Durante un acto celebrado en Cádiz, responsables de la Consejería competente en medio ambiente destacaron que esta iniciativa no solo facilita la práctica de la caza y la pesca deportiva, sino que también puede dinamizar sectores vinculados al turismo rural, al gasto en servicios locales y al desarrollo de actividades vinculadas al medio natural.
La implementación de las licencias interautonómicas responde a un esfuerzo coordinado entre diferentes comunidades autónomas para unificar criterios y reducir la burocracia administrativa que en ocasiones ha limitado la práctica de estas actividades fuera del territorio de origen del aficionado. De esta forma, Andalucía se suma a un modelo que pretende atraer a aficionados procedentes de distintas regiones, ampliando así las posibilidades de crecimiento económico en entornos con menor densidad de población.

Las zonas rurales de Cádiz han visto históricamente cómo actividades como la caza y la pesca contribuyen a la economía local, generando ingresos en establecimientos de alojamiento, restauración, comercio y servicios turísticos especializados. Con la adhesión a las licencias interautonómicas, se busca intensificar esta contribución y abrir nuevas oportunidades de empleo y negocio vinculadas a visitantes que llegan atraídos por la naturaleza y la práctica de estas actividades al aire libre.
Asimismo, la Junta ha subrayado la importancia de estas licencias para mejorar la conectividad entre territorios y promover un turismo más sostenible y de calidad.

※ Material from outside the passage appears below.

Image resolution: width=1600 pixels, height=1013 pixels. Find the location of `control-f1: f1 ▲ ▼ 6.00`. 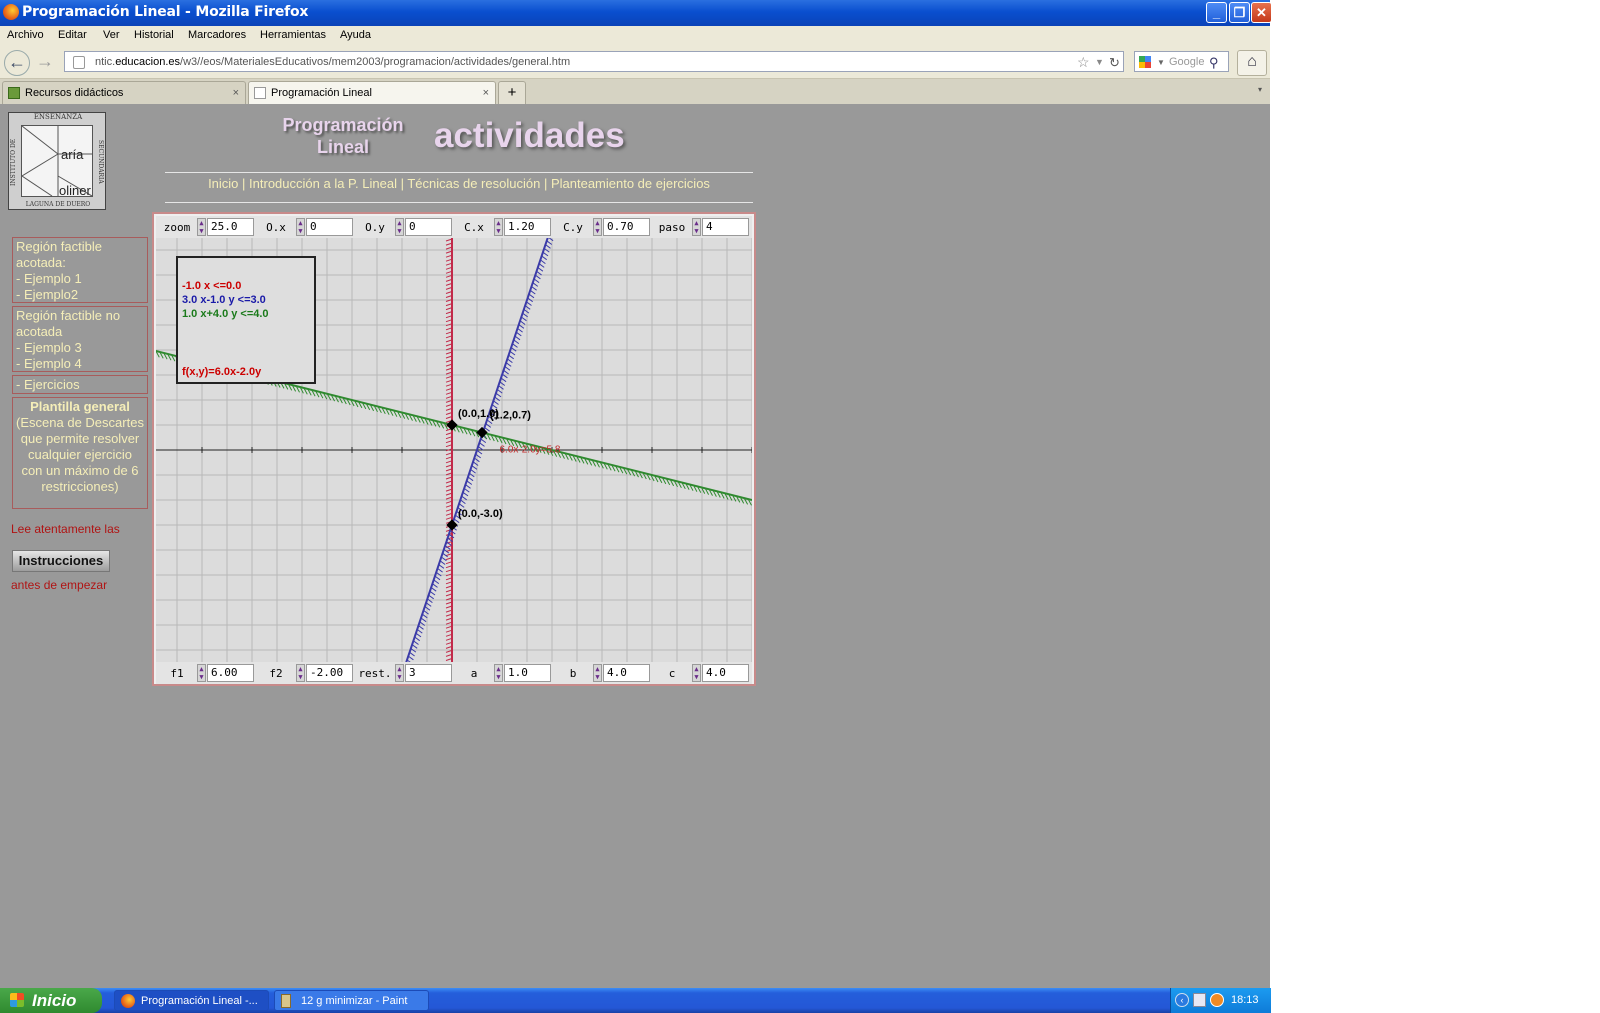

control-f1: f1 ▲ ▼ 6.00 is located at coordinates (205, 673).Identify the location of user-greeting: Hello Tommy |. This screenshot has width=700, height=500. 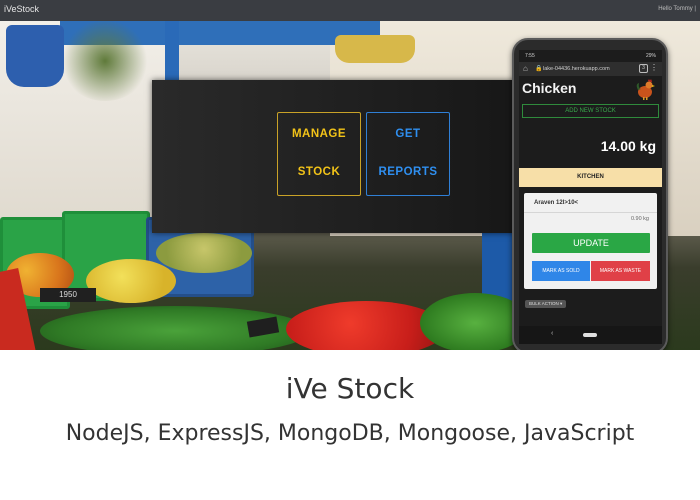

Al contar con un sistema común de autorización, los deportistas conocen de antemano las condiciones y regulaciones vigentes en las áreas que desean visitar, lo que facilita la planificación de sus desplazamientos y estancias.
Representantes de colectivos cinegéticos y de pesca deportiva presentes en la presentación de esta iniciativa valoraron positivamente la medida, resaltando que la simplificación de trámites puede atraer a un mayor número de visitantes, con el consiguiente efecto positivo en la economía local de municipios rurales.
La Junta de Andalucía también ha puesto en evidencia que estas licencias interautonómicas pueden convertirse en una herramienta útil para potenciar la biodiversidad y mejorar la gestión sostenible de los recursos naturales, siempre bajo los criterios técnicos y medioambientales que competen a cada territorio.
Desde el Gobierno regional se ha animado a otros sectores vinculados al medio natural, como el senderismo y el ecoturismo, a explorar nuevas formas de colaboración interautonómica que también puedan beneficiarse de sistemas de permisos unificados o de reconocimiento mutuo entre comunidades.
La puesta en marcha de las licencias interautonómicas de caza y pesca en Andalucía se presenta, por tanto, como una apuesta por reforzar el desarrollo económico de las áreas rurales, atraer visitantes especializados y facilitar la actividad deportiva en un marco más competitivo y conectado con el resto de España.
En definitiva, esta iniciativa se perfila como un paso relevante en la estrategia de la Junta para consolidar a Andalucía como un destino atractivo para los aficionados a la naturaleza y contribuir al impulso del tejido económico rural en provincias como Cádiz, donde la caza y la pesca constituyen una pieza clave de su oferta turística y cultural.